_ASSIGNMENT:_ Extract exactly and only the lines from the one containing "The image size is (1077, 704)." through the end of the entries below. Pictures should not appear in the copy.

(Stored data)

======

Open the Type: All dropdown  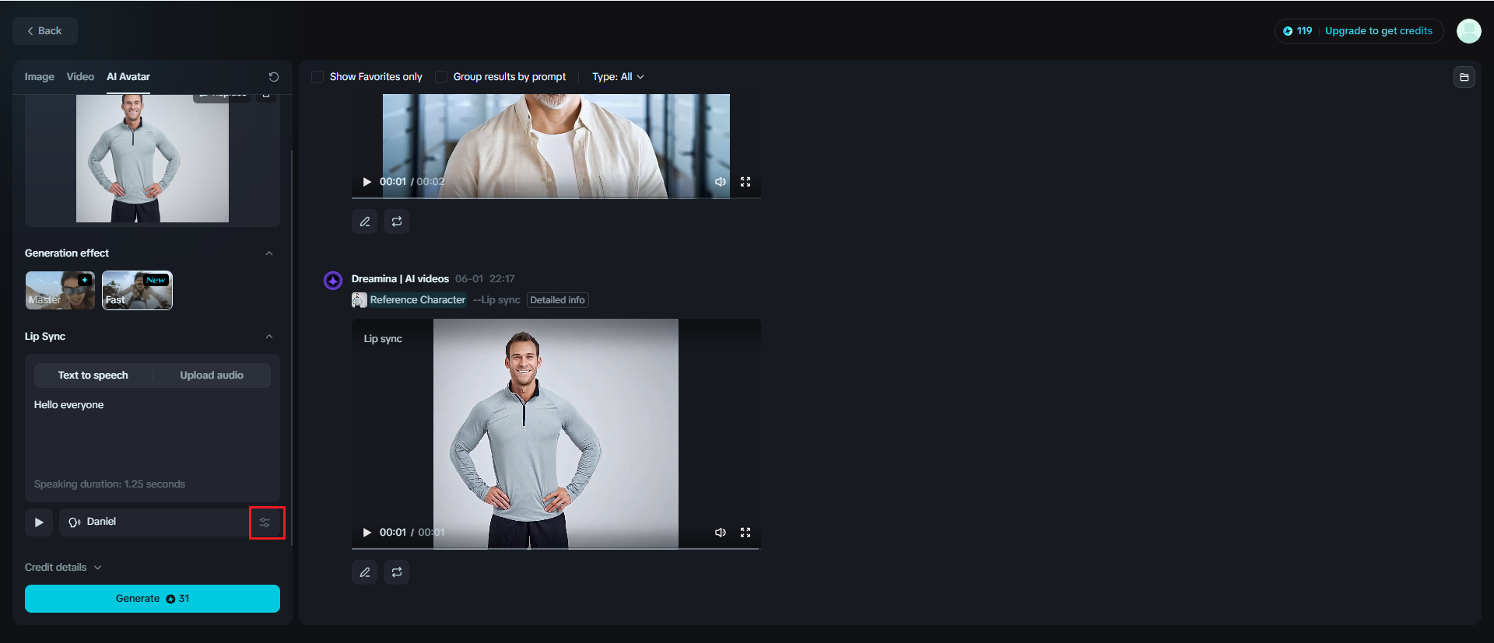(x=618, y=77)
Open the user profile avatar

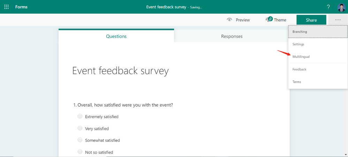[341, 7]
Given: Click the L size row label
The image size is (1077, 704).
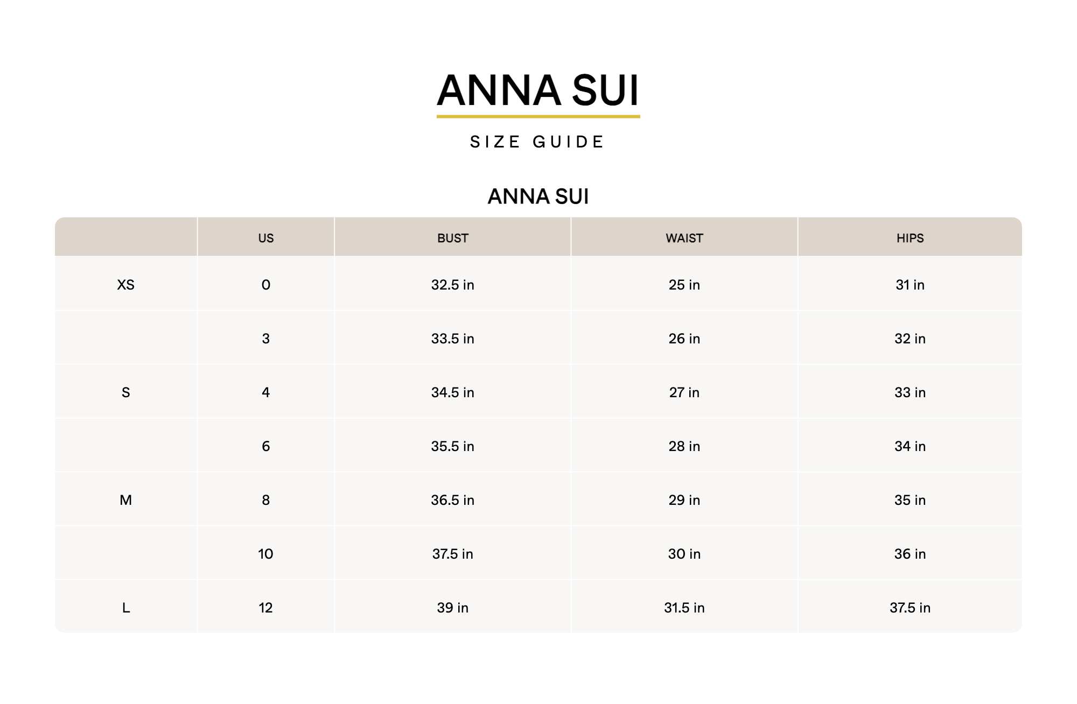Looking at the screenshot, I should click(x=126, y=608).
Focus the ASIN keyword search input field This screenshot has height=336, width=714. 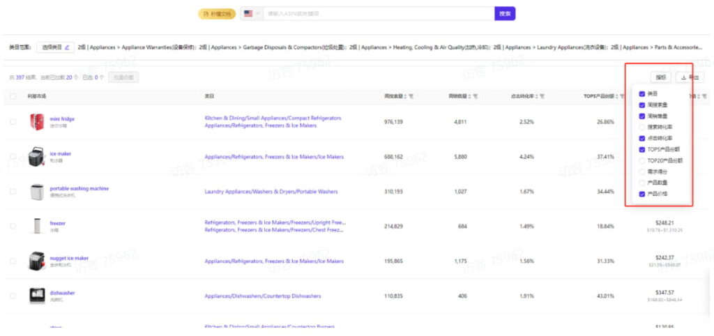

======

_ANSWER TO THE EXERCISE:_
The image size is (1077, 704).
Looking at the screenshot, I should click(x=126, y=608).
Focus the ASIN keyword search input field This screenshot has height=336, width=714. 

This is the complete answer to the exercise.